Portable displays that brought about the informational revolution have been enabled by a deceptively simple device, an electro-optical phase retarder comprised of a slab of a nonpolar nematic liquid crystal and a pair of transparent electrodes. The electro-optical response is through the realignment of the average molecular orientation, called the director, which is also the optical axis of the nematic. The director realignment is relatively slow, milliseconds, which is sufficient for applications such as displays, but is too slow for emerging developments in artificial intelligence, optical switching, augmented and virtual reality. For more than 100 years, nonpolar nematics were the only known liquid crystals suitable for displays and other electro-optical devices. In a dramatic turn of events, in 2017-2020, new polar nematics, called ferroelectric nematics, have been discovered, in which all molecular dipoles point in the same direction and thus produce a spontaneous electric polarization. The goal of the project was to establish how the ferroelectric nematic can be aligned by surface interaction, how they respond to the externally applied electric field, and whether and how they can be used in electro-optical devices.
Intellectual merit: The ferroelectric nematic liquid crystals are new to the field of electro-optical devices, as the study of their coupling to the electric field is in its infancy. The project uncovered that the structure of the ferroelectric nematics and thus their interaction with the electric field are dramatically different from the properties of the well-studied solid ferroelectrics. In particular, since the ferroelectric nematics are fluids, the domain walls in them are not rectilinear but adopt a curved shape that minimizes the so-called bound electric charge. The research demonstrated that these domain walls are of a shape of conic sections such as parabolas and hyperbolas. The avoidance of the bound charges produces spontaneous chiral ground states of ferroelectric nematic films. The finding is striking since the constituent molecules do not contain any chemical chiral groups. The spontaneous polar ordering was found also in thin monomolecular films of ferroelectric nematics, which demonstrated that the polar ordering is caused by electrostatic attraction of molecules with a chain of positive and negative charges along their long axes.

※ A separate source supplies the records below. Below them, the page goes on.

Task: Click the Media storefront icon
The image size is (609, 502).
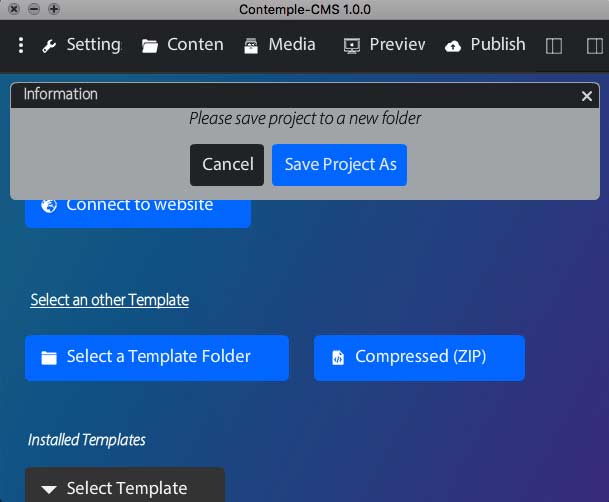Action: point(250,46)
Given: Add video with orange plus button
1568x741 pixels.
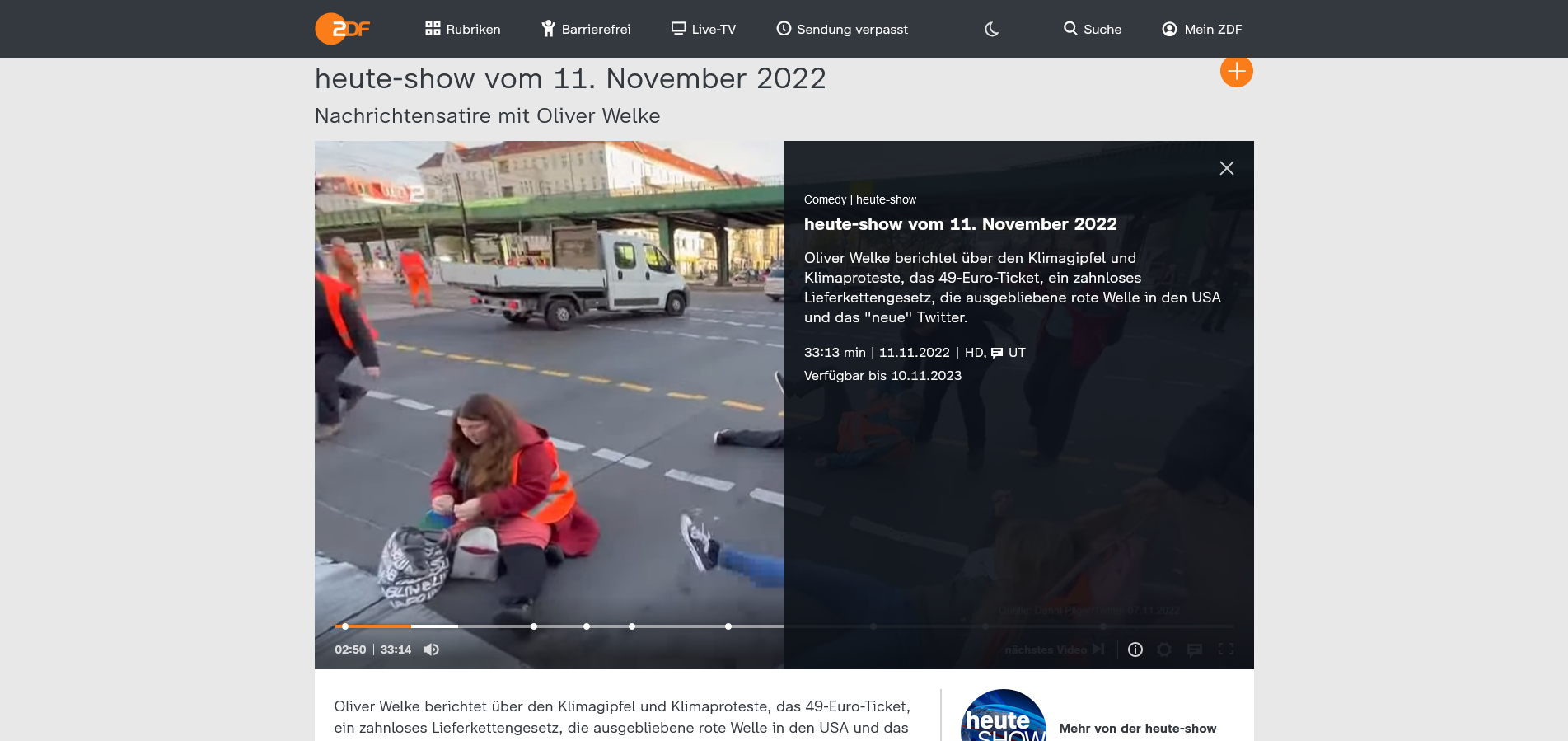Looking at the screenshot, I should 1236,72.
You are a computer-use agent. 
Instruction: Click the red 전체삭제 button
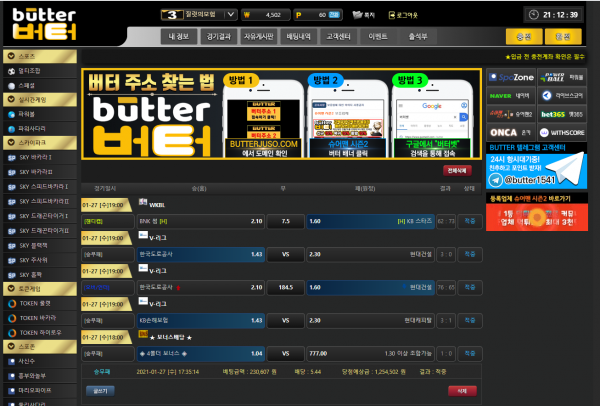[457, 171]
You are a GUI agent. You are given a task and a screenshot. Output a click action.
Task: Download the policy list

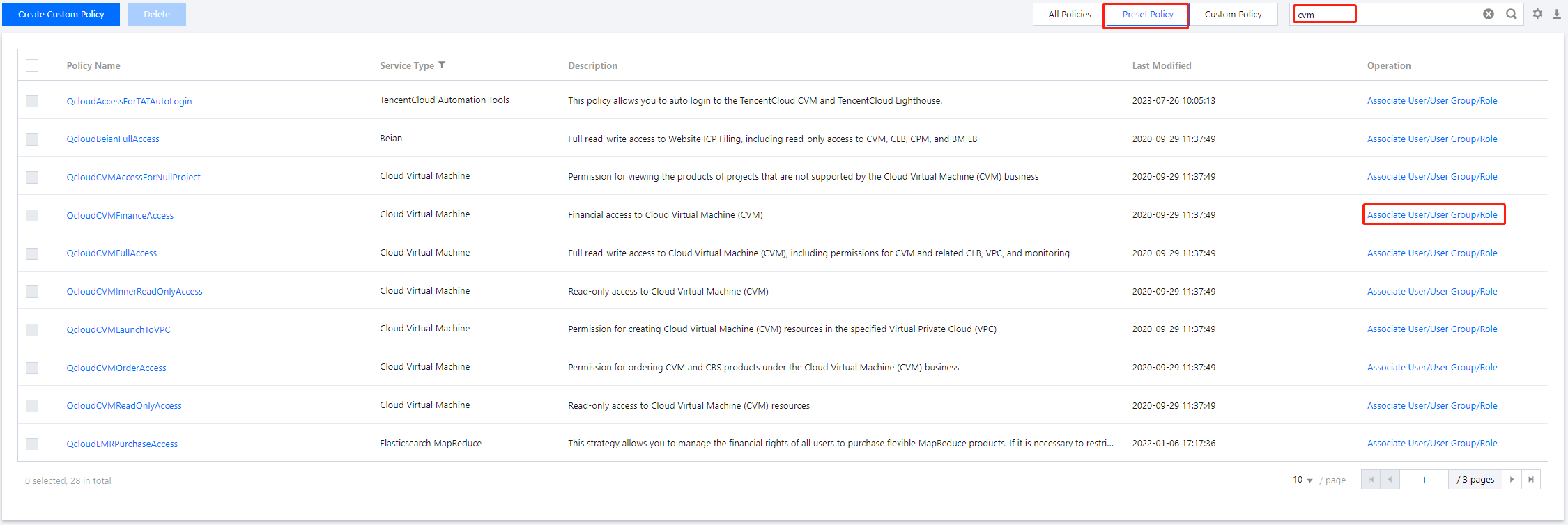click(x=1556, y=14)
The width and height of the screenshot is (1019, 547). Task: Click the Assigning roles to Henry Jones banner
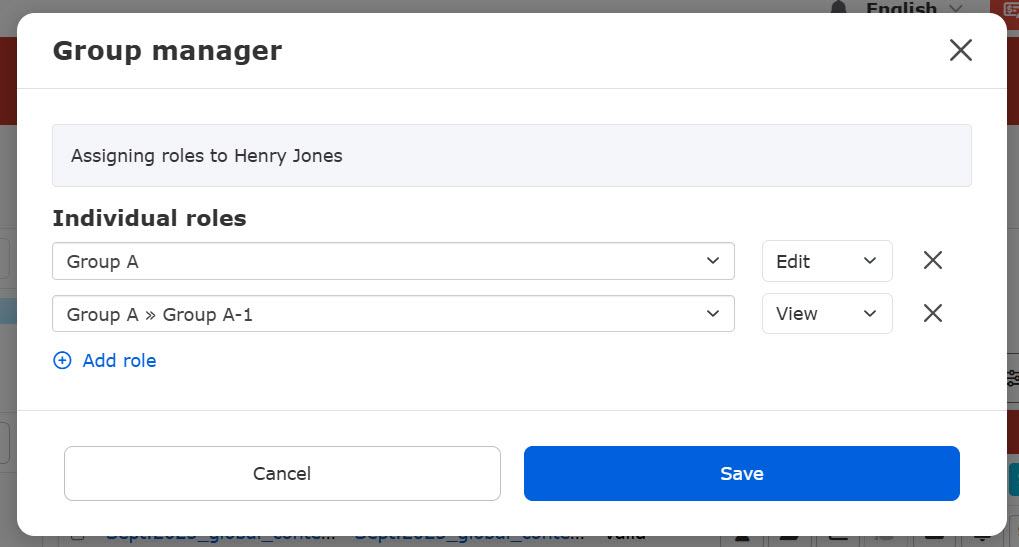pyautogui.click(x=511, y=156)
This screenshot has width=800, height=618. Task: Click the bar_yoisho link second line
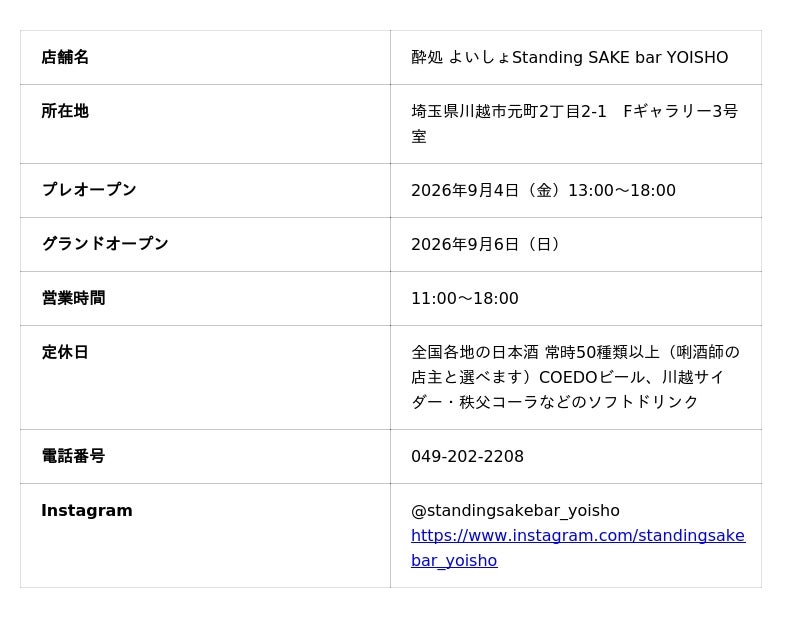(454, 560)
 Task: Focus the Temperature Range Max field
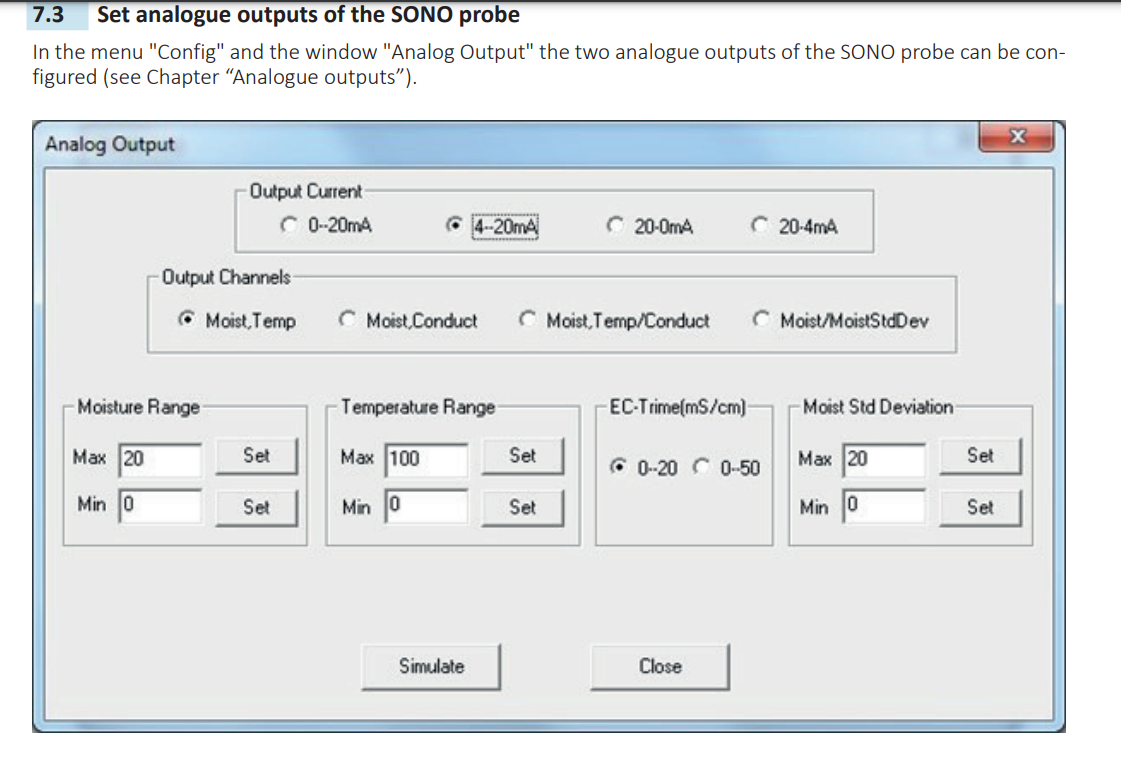coord(426,459)
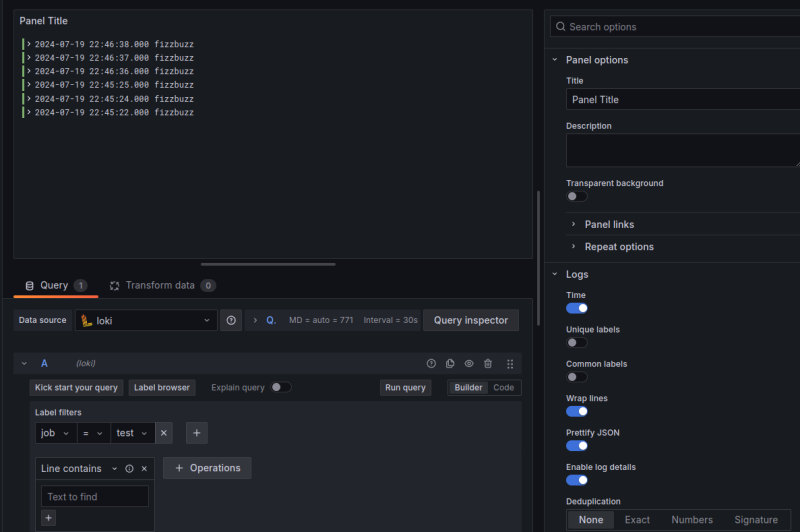
Task: Open the loki data source dropdown
Action: pos(146,320)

The research team developed electro-optical phase retarders based on the newly discovered ferroelectric nematics as working elements with dramatically improved response times (one microsecond) and strong birefringence change (about 20%), which is triggered by moderate electric fields. This technology is based on the electric field modification of the degree of molecular ordering in the nematic phase of ferroelectric material sandwiched between two glass plates with transparent electrodes. Theoretical and experimental studies of the electro-optical devices filled with oblique helicoidal liquid crystal demonstrated an electrically controlled total reflection of light of a preselected wavelength that can be tuned in a broad range from ultraviolet to infrared, swiping the entire visible range. One of the unsolved issues of electro-optics of ferroelectric nematics was the value of their dielectric permittivity. Prior reports by numerous research teams claimed extraordinarily high values on the order of 10,000. The research team, working in collaboration with Dr. Jakli at Kent State, uncovered that the correct value of the permittivity is much smaller, on the order of 100.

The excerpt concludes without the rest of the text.